Porque Joel Miller es las dos cosas. Es un monstruo que abrazaríamos. Es un asesino con el que nos identificamos. Es un padre terrible y maravilloso. Es todo lo que somos en nuestras contradicciones más profundas: egoístas y altruistas, violentos y tiernos, destructores y protectores. Joel es el humano que condena a la humanidad por amor a una sola persona. ¿Quién no haría lo mismo?

¿Y Abby? Abby es nuestro lado B: es la justicia ciega, es la venganza implacable, es el rencor que crece como el Cordyceps, hasta que ya no queda nada del huésped original. Abby es la consecuencia personificada. Abby es el recordatorio de que no hay acto sin respuesta en este universo amoral. Abby es la nota que llega por debajo de la puerta: “Sabemos lo que hiciste”.

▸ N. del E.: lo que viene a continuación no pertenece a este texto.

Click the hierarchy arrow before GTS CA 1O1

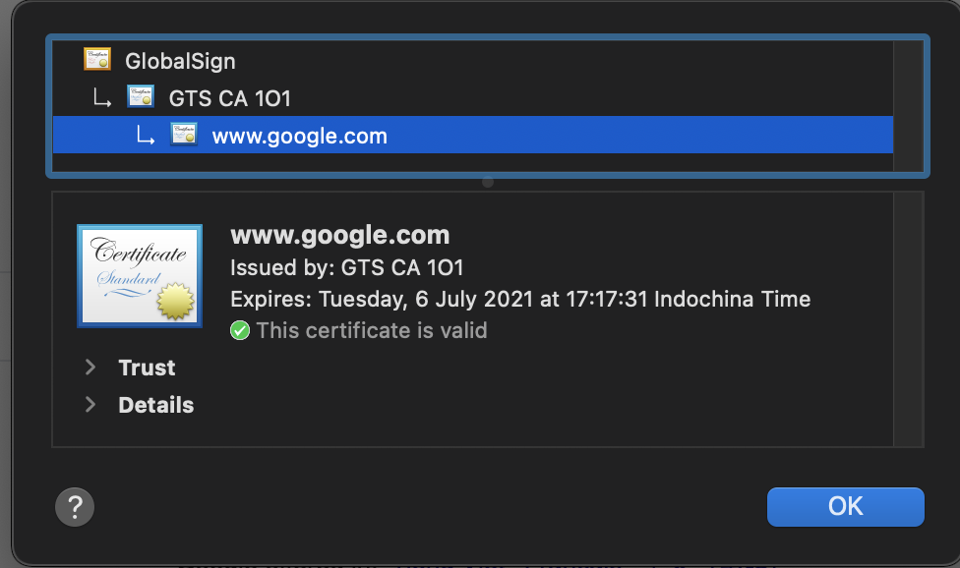pos(100,98)
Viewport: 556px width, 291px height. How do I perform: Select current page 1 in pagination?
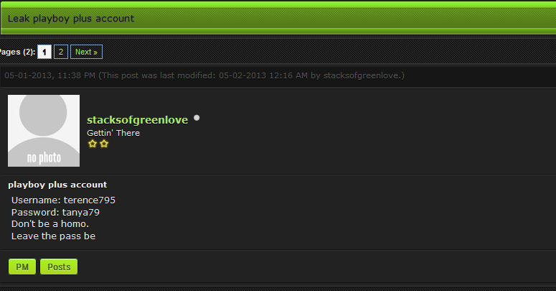click(x=44, y=52)
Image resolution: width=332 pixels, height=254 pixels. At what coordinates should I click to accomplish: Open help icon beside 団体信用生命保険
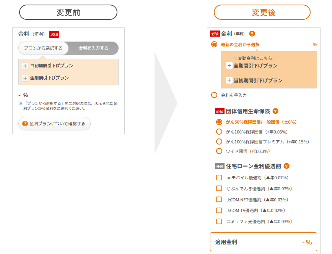point(275,111)
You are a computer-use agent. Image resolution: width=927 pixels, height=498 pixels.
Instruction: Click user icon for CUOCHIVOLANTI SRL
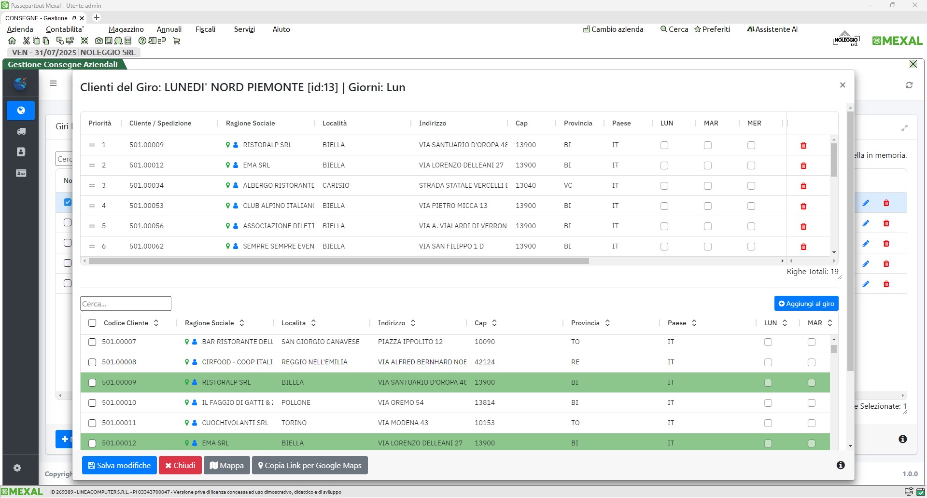195,423
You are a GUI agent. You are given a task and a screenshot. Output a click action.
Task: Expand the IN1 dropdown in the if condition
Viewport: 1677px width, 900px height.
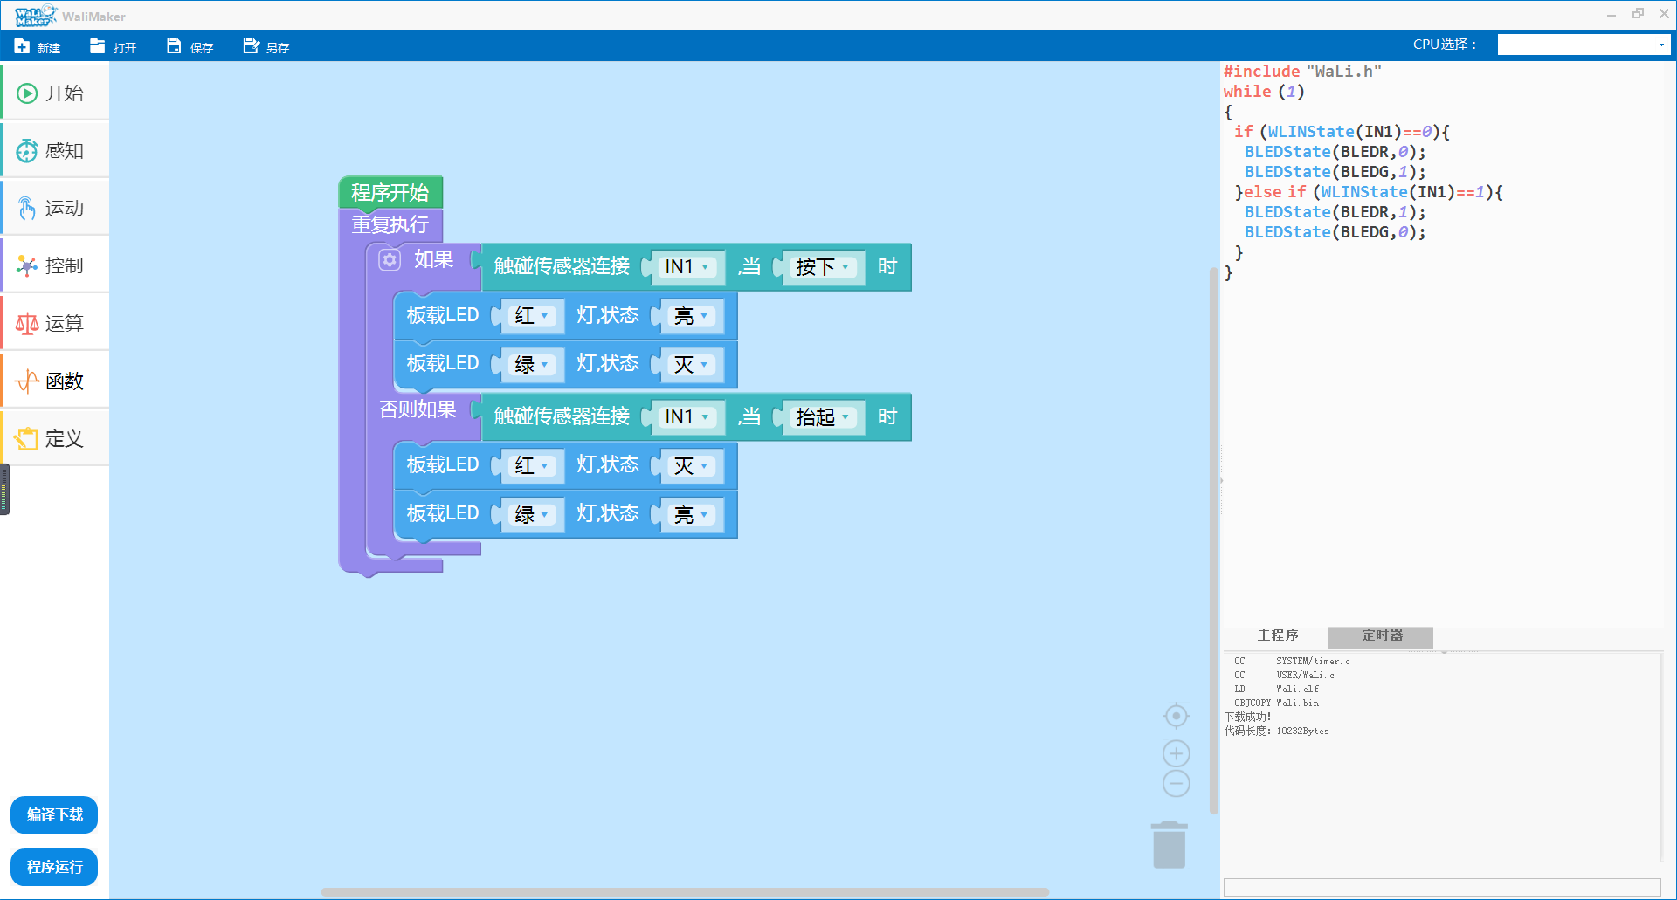(688, 267)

Y quizás allí resida la grandeza de The Last of Us: que nos confronta con nuestras propias líneas rojas. ¿Hasta dónde llegaríamos por amor? ¿Cuánto dolor causaríamos por proteger a los nuestros? ¿Cuántas vidas extrañas equivalen a una vida querida?

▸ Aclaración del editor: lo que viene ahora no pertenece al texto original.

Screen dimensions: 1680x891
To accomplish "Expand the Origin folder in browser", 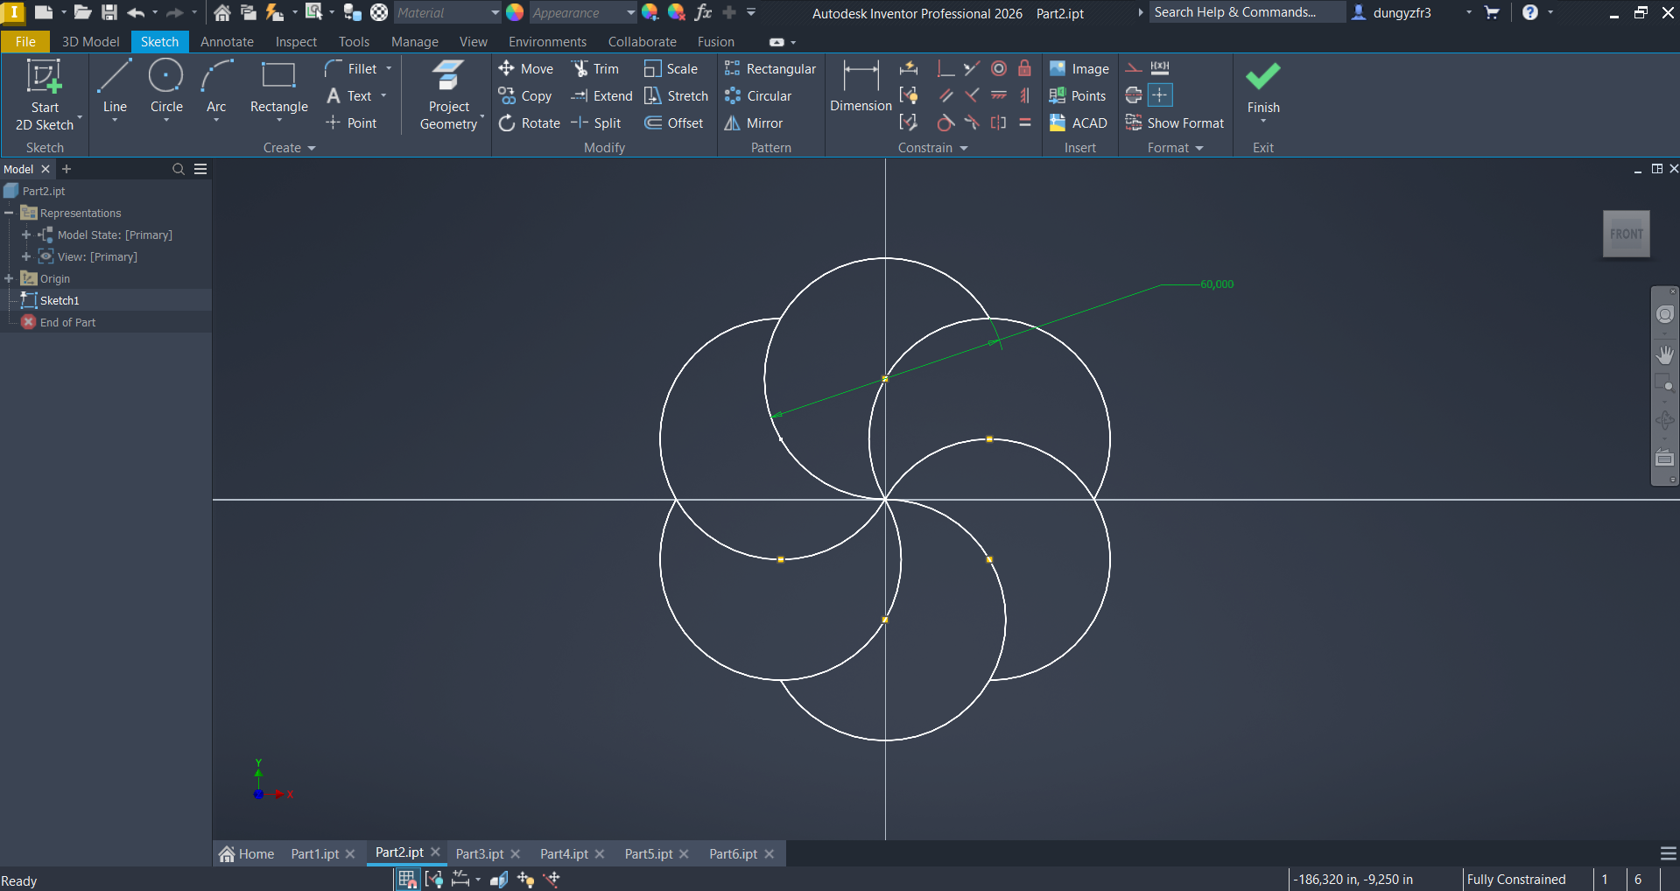I will point(9,278).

Y luego está la otra pregunta: ¿cuánto tiempo puede durar el rencor? ¿Cuánto puede crecer el odio? ¿Cuánto dolor ajeno se necesita para calmar el propio? Joel, arrodillado frente a su verdugo, parece entender estas preguntas mejor que nadie. Su asentimiento cuando Abby explica sus motivos no es cobardía: es reconocimiento. Él habría hecho lo mismo en su lugar. De hecho, él hizo algo peor para salvar lo que amaba.

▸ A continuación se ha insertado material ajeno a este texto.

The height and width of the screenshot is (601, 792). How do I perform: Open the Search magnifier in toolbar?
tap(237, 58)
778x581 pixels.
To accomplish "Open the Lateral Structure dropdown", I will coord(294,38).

Cómo The Last of Us redefine la función del protagonista en la era del antihéroe

Hay un momento en el episodio que revela todo: Abby tiene una pesadilla donde ve a otra versión de sí misma llorando frente a la habitación donde murió su padre. ¿Por qué llora ese otro yo? ¿Llora por el padre que perdió o por la persona en que se convertirá? Esa escena contiene toda la filosofía de The Last of Us: la venganza es un viaje que cambia al viajero hasta hacerlo irreconocible. Al final, Abby Anderson ya no es la hija del cirujano asesinado: es la asesina del palo de golf. Al final, Ellie ya no será la niña inmune: será la cazadora de la mujer que mató a Joel.

¿Existe una salida de este laberinto moral? ¿O estamos todos condenados a repetir el ciclo, una y otra vez, matando y muriendo por las decisiones imposibles que tomamos?

Así muere Joel Miller: como vivió. Sin gloria pero con sentido. Sin redención pero con propósito. Muere para que la historia continúe. Muere para que Ellie crezca. Muere para que nosotros entendamos que en este mundo no hay héroes: hay solo sobrevivientes tratando de sacarle sentido a un universo que ya no tiene reglas.

Así comienza la nueva historia: Ellie arrodillada junto a un cadáver. Ellie gritando venganza. Ellie convertida en lo que Joel más temía: alguien como él. Alguien capaz de hacer cualquier cosa por las personas que ama. Incluso matar. Incluso condenar. Incluso perdonar, tal vez, aunque eso parezca ahora imposible. “Los voy a matar a todos”, grita Ellie. Es una promesa que si cumple la destruirá. Porque la verdadera tragedia no es la muerte de Joel. La verdadera tragedia es que Ellie ahora camina hacia su propio apocalipsis.